Major Chinese coal producers Yankuang and Shandong Energy are planning to merge, in a deal that would create one of the country's largest coal mining firms.
The announcement came after Yankuang's listed subsidiary, Yanzhou, said that Yankuang and Shandong Energy were working on a merger plan in an attempt to raise the efficiency of the coal mining industry in the eastern province of Shandong. The merger, which is subject to government approval, will not impact Yanzhou's operations.
Yankuang, which produced 166 million tonnes of coal in 2019, has operations in Shandong and Shaanxi provinces and the Inner Mongolia region. Shandong Energy produced more than 100 million tonnes last year.

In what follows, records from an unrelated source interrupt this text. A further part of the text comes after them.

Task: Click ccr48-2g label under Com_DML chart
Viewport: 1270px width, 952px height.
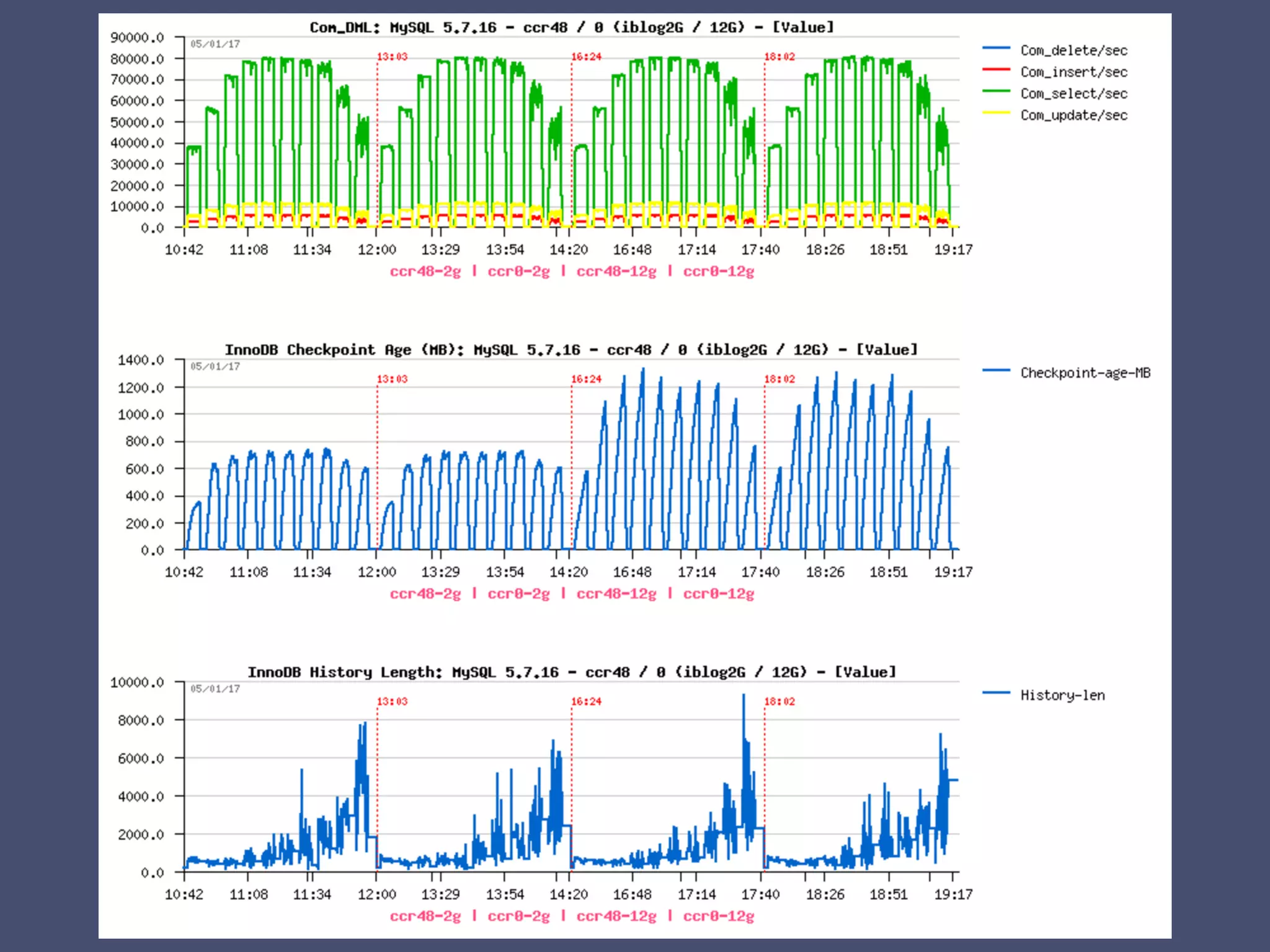Action: pyautogui.click(x=425, y=271)
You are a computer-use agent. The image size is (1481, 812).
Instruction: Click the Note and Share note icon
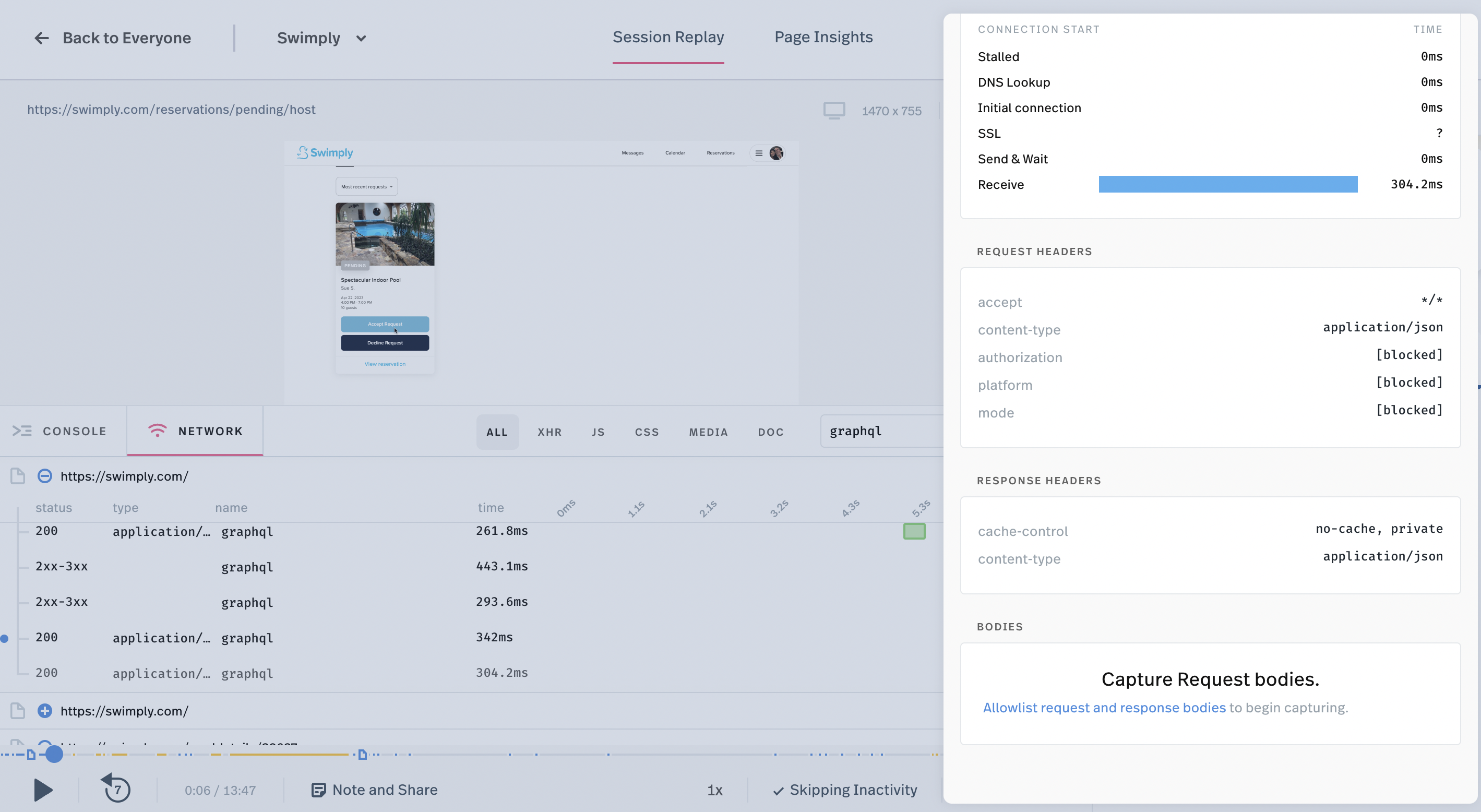(318, 790)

Joint output of more than 260 million tonnes/yr at the newly merged company would make it one of China's largest coal producers, accounting for around 7 percent of the country's total coal output. Shenhua Energy, the listed subsidiary of China's biggest state-controlled coal producer China Energy Investment (CEI), has set a production target of 268 million tonnes for this year. China produced a total of 3.75 billion tonnes of coal in 2019.
Yankuang's Australian producing subsidiary Yancoal will also be part of the merger. Yancoal expects to produce 36 million tonnes on an attributable basis in 2020, up from 35.6 million tonnes last year. It raised its 2020 target slightly from 2019's target of 35 million tonnes, reflecting expected improvements to performance at its Moolarben thermal coal mine in New South Wales.
Authorities in other Chinese coal-producing provinces are pushing for similar consolidations to improve efficiency. The government of Shanxi, which is China's second biggest coal-producing province, earlier this year approved the merger of state-controlled producers Shanxi Coal Import Export and Shanxi Coking Coal.